Where TARP capital sits on banks’ books, however, is just a technicality to many of Wall Street’s critics, who have harshly excoriated banks for their spending decisions.

New York state Comptroller Thomas DiNapoli reported last week that Wall Street spent $18.4 billion on bonuses for 2008; President Barack Obama called the payouts “shameful.”

Citigroup has been criticized for its corporate jets — most recently, the fact that Citigroup’s former CEO Sanford “Sandy” Weill, as a consultant to the company, had a contract that allowed him to use the jet for personal trips. (Weill and Citigroup last year agreed to terminate his consulting contract in April, and Weill on Sunday night said in a statement he would immediately stop using the corporate jet.)

Citigroup’s announcement about TARP use comes as the government tries to figure out how to help the nation’s ailing banks so they can lend more. Treasury Secretary Timothy Geithner is expected to announce new plans for rescuing the financial sector in a speech next week.

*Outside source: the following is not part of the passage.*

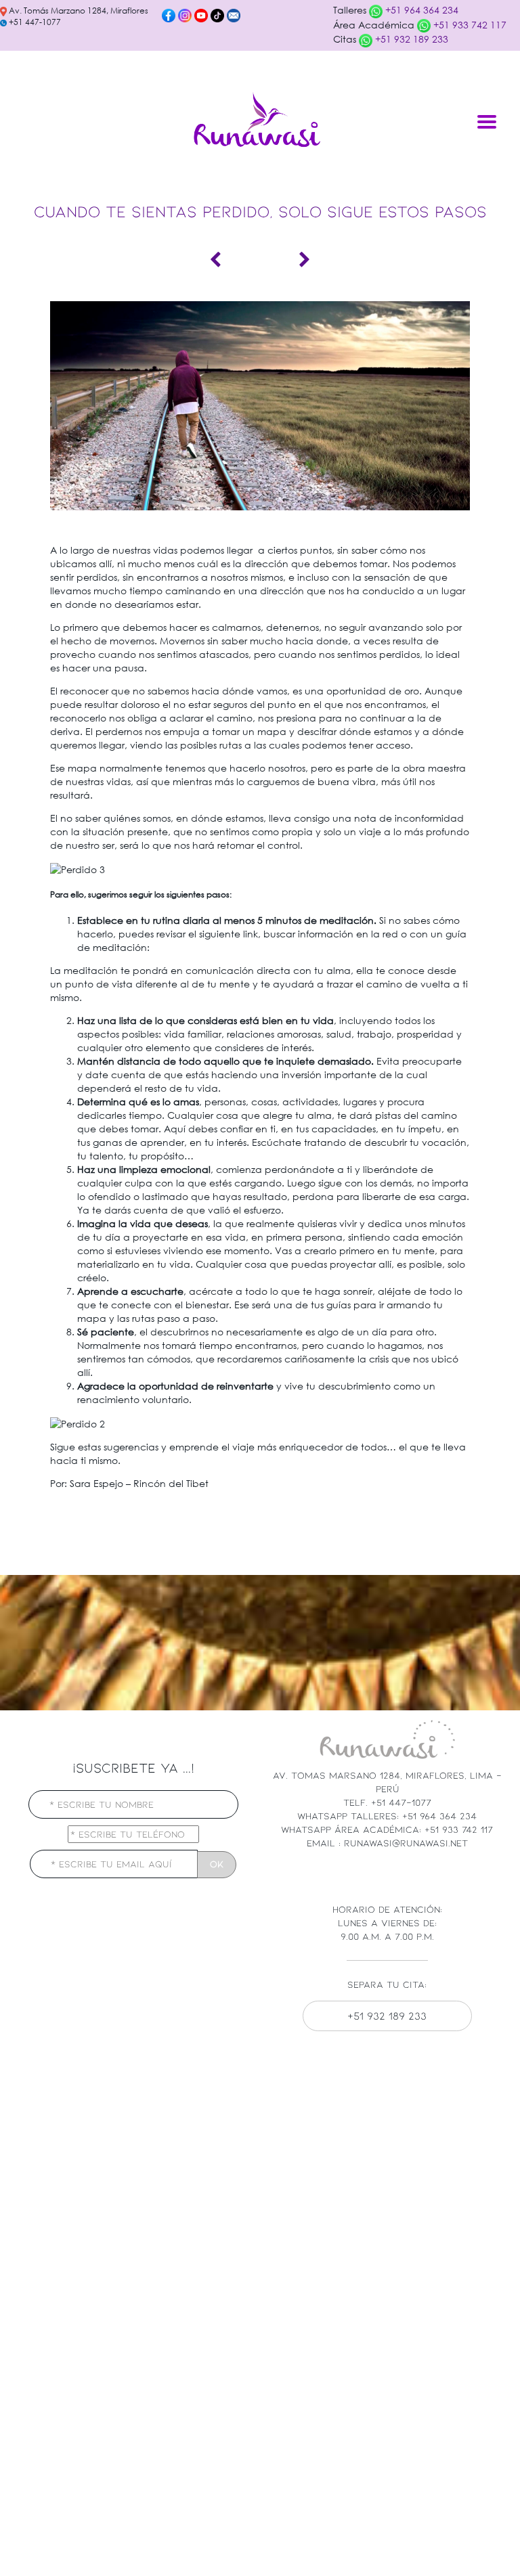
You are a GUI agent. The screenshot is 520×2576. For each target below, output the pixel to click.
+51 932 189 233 (410, 38)
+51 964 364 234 (420, 9)
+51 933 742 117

Banks are not lending massively because of three factors: Demand for loans is down due to the weak economy; there are fewer creditworthy borrowers in the weak economy; and the loans the banks already hold are expected to bring big losses in the coming quarters.

This is why banks’ cash balances have jumped by $800 billion to $1.1 trillion since August, pointed out Miller Tabak & Co. analyst Tony Crescenzi in a note last week. Crescenzi said the idea of a “bad bank,” or “aggregator bank” — which would take the bad assets off banks’ balance sheets — could encourage banks to boost lending.

Another option is having the Federal Deposit Insurance Corp. guarantee more securities issued by financial institutions.

The Federal Reserve in its quarterly survey of bank lending practices released Monday found that nearly 60 percent of banks said they tightened lending standards on credit card and other consumer loans, about the same portion as in the previous survey released in early November. About 80 percent of domestic banks said they tightened lending standards on commercial real-estate loans, slightly less than the roughly 85 percent that reported doing so in the previous survey.

In January, Citigroup reported a fourth-quarter loss of $8.29 billion — its fifth straight quarterly deficit — and announced that it would be splitting into two parts. One portion, Citicorp, will focus on traditional banking around the world, while the other, Citi Holdings, will manage the company’s riskier assets and tougher-to-run ventures.

The company has also made some significant changes at the board level.

Robert Rubin, a former U.S. Treasury Secretary, in January said he would be retiring from Citigroup’s board. Less than two weeks later, Win Bischoff, chairman since December 2007, announced his retirement, too. Longtime board member Richard Parsons, the former CEO of Time Warner Inc., became the new Citigroup chairman.